If the distribution is uneven, adjust client-side connection pool parameters or check the SLB configuration.
Step 4: Tune connection pool parameters
Adjust the following parameters to match your workload.
| Parameter | Recommended value | Guidance |
|---|---|---|
maximumPoolSize | 10 to 50 | Set the upper limit of concurrent database connections. Start with 20 for typical OLAP workloads. Too many connections waste resources and increase context-switching overhead. |
minimumIdle | 5 to 10 | Keep enough idle connections warm to avoid cold-start latency when traffic resumes after a quiet period. |
connectionTimeout | 30 s | Set the maximum wait time for a connection from the pool. The pool throws an exception when this time is exceeded. |
idleTimeout | 600 s (10 min) | Control how long an idle connection stays in the pool before it is closed. Lower this value to free resources faster when traffic drops. |
maxLifetime | 1800 s (30 min) | Force-close and recreate connections after this interval. Shorter values rotate connections across SLB backends more frequently. |
connectionTestQuery | SELECT 1 | Validate connection health before each use. StarRocks supports this statement as a lightweight health check. |
Troubleshooting
Connection pool exhaustion or timeout errors
Cause: The pool is too small, or application code does not return connections. Missing try-with-resources blocks cause connection leaks.

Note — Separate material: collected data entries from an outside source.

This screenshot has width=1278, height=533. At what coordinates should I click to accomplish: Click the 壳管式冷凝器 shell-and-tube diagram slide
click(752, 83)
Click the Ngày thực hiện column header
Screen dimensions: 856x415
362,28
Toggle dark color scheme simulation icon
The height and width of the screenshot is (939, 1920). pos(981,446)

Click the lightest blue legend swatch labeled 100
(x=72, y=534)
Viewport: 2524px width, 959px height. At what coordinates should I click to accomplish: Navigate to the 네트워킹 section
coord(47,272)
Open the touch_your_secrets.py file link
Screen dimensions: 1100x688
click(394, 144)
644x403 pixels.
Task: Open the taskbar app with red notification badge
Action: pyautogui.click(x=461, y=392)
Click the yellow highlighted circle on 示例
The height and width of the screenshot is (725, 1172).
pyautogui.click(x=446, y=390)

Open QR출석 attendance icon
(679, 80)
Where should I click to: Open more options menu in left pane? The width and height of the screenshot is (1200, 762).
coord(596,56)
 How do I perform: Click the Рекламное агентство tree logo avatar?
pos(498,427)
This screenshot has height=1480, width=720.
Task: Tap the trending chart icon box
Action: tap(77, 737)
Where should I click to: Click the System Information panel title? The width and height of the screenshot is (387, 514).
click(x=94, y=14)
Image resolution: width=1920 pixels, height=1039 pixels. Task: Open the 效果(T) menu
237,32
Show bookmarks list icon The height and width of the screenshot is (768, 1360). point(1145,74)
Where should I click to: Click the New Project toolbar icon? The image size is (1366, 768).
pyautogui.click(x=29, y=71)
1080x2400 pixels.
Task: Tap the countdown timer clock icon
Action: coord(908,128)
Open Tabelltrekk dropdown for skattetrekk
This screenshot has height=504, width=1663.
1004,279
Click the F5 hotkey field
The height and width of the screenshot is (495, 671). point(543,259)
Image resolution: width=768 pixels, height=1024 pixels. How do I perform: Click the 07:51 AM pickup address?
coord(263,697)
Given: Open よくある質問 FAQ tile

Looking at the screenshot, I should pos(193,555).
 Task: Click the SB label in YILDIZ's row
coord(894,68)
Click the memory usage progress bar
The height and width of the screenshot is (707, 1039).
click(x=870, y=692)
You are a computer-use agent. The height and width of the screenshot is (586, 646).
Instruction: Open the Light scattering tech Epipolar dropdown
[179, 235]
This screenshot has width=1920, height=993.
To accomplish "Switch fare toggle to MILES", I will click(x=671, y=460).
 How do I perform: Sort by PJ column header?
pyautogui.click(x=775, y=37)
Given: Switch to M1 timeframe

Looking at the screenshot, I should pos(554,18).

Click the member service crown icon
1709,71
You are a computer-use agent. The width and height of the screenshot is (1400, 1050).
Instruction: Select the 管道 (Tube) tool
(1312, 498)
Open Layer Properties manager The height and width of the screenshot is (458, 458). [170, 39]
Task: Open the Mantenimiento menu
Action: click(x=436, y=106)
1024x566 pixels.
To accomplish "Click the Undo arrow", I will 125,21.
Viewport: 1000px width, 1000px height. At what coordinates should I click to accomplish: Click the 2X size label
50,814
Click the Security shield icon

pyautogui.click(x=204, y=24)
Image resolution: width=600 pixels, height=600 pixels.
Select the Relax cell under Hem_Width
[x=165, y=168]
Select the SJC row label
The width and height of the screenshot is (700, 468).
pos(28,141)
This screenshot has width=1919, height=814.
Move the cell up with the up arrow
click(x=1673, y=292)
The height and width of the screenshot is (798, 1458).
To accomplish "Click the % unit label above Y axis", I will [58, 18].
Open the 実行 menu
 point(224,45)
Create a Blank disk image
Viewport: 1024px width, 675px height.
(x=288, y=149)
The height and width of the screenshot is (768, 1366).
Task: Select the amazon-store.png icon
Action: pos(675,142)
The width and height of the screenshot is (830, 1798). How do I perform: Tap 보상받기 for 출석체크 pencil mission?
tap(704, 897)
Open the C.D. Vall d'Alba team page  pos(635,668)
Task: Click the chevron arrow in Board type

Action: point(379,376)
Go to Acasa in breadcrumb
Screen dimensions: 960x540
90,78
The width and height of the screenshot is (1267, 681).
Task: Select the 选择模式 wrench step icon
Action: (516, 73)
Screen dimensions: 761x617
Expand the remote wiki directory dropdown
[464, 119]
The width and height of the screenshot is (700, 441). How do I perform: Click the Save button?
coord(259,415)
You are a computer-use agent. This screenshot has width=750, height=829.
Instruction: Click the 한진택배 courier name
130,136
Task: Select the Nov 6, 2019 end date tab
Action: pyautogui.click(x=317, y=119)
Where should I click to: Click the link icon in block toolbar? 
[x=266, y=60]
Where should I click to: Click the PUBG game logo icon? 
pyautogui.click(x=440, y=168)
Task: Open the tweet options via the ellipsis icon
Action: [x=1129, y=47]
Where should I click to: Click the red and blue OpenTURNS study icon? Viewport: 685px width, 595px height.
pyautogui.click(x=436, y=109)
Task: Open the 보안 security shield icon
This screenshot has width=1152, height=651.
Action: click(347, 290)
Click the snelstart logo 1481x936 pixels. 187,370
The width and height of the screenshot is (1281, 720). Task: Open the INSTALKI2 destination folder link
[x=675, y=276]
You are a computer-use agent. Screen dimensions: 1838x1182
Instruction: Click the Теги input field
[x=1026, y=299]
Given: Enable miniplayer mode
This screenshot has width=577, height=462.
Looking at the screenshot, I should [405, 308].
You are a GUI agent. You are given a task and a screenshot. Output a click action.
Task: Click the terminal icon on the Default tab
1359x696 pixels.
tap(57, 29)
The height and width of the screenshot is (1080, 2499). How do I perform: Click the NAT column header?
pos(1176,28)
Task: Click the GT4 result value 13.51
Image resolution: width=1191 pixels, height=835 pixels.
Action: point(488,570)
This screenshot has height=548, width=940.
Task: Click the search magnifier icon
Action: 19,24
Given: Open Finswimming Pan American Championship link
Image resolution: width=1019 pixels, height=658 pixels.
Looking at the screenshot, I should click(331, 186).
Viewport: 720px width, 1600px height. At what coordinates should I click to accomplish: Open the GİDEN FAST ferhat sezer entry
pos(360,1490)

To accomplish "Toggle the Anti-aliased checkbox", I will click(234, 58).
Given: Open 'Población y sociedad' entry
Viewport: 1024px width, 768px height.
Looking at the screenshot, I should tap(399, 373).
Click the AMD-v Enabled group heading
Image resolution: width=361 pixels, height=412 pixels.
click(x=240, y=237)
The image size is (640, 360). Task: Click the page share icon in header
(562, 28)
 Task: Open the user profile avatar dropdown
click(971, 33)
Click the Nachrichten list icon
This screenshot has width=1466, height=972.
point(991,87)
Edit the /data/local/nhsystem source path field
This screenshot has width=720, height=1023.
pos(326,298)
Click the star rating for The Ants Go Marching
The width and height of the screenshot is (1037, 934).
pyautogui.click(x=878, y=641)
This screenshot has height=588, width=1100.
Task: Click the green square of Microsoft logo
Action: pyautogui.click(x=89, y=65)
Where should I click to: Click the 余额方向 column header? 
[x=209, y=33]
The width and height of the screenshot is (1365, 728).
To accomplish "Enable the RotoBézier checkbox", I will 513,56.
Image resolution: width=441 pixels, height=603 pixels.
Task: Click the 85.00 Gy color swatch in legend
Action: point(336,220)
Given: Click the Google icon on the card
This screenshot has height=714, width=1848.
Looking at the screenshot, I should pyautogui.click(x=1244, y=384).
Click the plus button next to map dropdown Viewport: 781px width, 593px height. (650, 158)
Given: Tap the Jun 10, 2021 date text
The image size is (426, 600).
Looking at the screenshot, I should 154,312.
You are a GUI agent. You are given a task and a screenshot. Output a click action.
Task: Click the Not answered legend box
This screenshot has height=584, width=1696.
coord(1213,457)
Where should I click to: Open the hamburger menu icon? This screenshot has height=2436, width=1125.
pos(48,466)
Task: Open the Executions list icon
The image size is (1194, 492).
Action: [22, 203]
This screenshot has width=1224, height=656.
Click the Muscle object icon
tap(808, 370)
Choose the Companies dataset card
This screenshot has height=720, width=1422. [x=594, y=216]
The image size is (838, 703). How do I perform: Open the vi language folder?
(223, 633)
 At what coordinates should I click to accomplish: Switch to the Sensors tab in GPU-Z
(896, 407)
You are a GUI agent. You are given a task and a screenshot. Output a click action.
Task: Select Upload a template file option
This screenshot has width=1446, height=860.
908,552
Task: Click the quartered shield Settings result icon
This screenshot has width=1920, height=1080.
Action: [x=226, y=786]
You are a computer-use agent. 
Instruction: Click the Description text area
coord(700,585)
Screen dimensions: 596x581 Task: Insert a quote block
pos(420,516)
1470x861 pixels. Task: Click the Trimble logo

Solution: Increase maximumPoolSize. Wrap every getConnection() call in a try-with-resources block. Check the leakDetectionThreshold log warnings to find leaked connections.
Uneven load distribution across FE nodes
Cause: Long-lived connections stay bound to the same FE node. SLB distributes connections only at creation time, so persistent connections cause imbalance over time.
Solution: Reduce maxLifetime to rotate connections more frequently. Verify the distribution in the FE Connections monitoring graph.
"Connection refused" errors after an FE node restart
Cause: SLB health checks take time to detect that a node is back online. During this interval, stale pool connections may target the restarted node.
Solution: Set connectionTestQuery to SELECT 1. The pool validates each connection before use and discards any that fail the health check.
Slow query performance with a connection pool
Cause: An oversized pool creates excessive context switching on FE nodes. StarRocks OLAP queries are typically long-running, so fewer concurrent connections perform better.
Solution: Reduce maximumPoolSize. Monitor FE node CPU utilization and adjust until throughput stabilizes.